15 1/2-20" (41-51 cm). A tall shorebird with distinctively upcurved bill. Adult has broad black and white stripes on back and inner half of upper wing; primaries black; belly and tail region white; head, neck, and breast light cinnamon in breeding plumage and dusky white in winter; legs long, thin, gray; black bill very long, very fine, distinctly upswept.
Similar Species- Black-necked Stilt, Godwits, Willet
Broadcasts ringing, repeated kyip calls.
Breeds from parts of southern Canada and Minnesota, south locally to southern California, central Nevada, northern Utah, south-central Colorado, southern New Mexico and San Luis Potosi, and east to central Kansas and coastal Texas. Nonbreeders may summer in usual winter range. Winters from California and southern Texas, south through Mexico, casually in Central America, and locally in southern Florida.

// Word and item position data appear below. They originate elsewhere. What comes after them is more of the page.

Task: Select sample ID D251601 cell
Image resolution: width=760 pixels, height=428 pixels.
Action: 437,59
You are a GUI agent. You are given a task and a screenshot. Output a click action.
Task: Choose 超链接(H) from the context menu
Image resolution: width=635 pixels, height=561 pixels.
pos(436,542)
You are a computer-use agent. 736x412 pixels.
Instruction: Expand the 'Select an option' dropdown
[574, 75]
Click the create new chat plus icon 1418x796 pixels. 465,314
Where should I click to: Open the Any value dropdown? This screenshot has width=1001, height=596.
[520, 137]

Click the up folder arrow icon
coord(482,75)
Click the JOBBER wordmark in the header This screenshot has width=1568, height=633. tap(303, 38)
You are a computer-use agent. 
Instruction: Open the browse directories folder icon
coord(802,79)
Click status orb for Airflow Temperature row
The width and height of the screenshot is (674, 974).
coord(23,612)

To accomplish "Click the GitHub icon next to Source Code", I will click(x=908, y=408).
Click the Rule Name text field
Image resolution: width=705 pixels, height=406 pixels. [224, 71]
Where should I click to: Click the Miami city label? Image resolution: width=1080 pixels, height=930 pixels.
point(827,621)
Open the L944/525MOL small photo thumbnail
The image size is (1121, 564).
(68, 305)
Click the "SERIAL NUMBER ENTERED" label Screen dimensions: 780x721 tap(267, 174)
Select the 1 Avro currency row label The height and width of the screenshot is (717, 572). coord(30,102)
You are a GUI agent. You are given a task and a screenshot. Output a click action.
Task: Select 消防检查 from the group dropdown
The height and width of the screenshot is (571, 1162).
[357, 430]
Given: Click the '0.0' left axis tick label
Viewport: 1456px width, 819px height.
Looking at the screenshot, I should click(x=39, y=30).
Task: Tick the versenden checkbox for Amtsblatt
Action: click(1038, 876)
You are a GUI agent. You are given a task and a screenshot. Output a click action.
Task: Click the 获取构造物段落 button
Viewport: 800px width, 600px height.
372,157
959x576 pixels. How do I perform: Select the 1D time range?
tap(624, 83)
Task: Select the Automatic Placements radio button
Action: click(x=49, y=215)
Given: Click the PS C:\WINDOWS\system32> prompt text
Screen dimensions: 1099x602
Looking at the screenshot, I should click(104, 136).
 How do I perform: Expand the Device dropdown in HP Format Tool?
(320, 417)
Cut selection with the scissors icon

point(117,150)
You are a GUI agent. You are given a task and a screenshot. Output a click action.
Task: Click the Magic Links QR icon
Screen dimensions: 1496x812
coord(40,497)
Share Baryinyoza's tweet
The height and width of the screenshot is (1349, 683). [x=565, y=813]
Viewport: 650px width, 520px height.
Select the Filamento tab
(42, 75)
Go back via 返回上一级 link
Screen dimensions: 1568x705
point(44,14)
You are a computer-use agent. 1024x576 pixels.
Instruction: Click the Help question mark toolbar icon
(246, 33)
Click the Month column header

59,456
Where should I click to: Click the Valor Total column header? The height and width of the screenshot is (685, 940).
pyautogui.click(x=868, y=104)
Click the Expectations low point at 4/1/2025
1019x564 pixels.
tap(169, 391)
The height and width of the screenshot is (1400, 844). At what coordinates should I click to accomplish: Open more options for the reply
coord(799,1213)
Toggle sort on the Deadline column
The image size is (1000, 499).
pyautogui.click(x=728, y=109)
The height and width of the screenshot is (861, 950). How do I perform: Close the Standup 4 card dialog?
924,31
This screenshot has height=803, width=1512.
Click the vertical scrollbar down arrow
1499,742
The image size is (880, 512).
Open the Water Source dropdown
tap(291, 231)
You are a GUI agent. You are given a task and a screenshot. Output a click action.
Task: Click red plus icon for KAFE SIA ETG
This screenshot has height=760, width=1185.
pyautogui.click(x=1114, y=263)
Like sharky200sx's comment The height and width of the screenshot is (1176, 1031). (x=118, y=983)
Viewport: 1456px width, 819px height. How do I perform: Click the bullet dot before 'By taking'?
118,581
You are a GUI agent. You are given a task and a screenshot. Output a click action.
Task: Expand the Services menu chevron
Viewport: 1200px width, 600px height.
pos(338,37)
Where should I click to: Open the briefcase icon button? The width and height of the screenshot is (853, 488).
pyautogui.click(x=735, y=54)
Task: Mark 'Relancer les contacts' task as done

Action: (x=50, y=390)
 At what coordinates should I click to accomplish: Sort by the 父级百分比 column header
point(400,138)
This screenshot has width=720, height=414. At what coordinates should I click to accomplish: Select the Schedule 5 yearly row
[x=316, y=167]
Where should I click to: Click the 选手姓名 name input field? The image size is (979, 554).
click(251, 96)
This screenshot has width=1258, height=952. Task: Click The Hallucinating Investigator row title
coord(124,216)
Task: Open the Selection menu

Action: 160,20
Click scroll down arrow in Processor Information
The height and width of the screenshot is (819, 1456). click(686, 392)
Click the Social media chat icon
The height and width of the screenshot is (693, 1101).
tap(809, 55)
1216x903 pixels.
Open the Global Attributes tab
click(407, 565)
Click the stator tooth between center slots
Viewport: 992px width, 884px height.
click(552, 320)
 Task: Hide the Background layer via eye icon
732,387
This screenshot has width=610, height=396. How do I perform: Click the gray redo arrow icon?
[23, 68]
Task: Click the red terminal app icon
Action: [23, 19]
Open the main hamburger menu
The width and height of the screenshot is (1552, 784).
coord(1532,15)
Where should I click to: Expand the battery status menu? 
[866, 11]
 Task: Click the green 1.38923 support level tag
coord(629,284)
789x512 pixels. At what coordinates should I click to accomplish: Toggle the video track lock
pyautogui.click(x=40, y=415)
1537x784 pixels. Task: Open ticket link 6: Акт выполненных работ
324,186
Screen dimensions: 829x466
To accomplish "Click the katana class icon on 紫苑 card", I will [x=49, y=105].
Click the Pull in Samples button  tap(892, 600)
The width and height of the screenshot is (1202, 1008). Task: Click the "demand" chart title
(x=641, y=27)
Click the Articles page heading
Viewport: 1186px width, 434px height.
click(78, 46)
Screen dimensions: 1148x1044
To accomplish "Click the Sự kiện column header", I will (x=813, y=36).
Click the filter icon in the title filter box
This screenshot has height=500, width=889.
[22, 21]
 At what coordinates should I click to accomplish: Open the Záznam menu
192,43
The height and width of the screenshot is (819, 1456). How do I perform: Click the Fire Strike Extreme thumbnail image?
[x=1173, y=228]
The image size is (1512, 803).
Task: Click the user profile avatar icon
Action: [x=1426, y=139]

Found in lowland marshes, mudflats, ponds, alkaline lakes, and estuaries.
Eats variety of aquatic insects and their larvae, crustaceans, and seeds of aquatic plants.
Nests in depression on ground, or on gravel, mud or vegetation. When breeding, nests in loose colonies. Colony may engage in group distraction displays or mob predators. Individuals walk slowly through water and often feed in flocks that number 12-300 birds. May dive or extend head under surface of water while feeding. May forage by swimming in deep water using their partially webbed feet to swim.
|Status:||Protected nongame species|
No references are available at this time.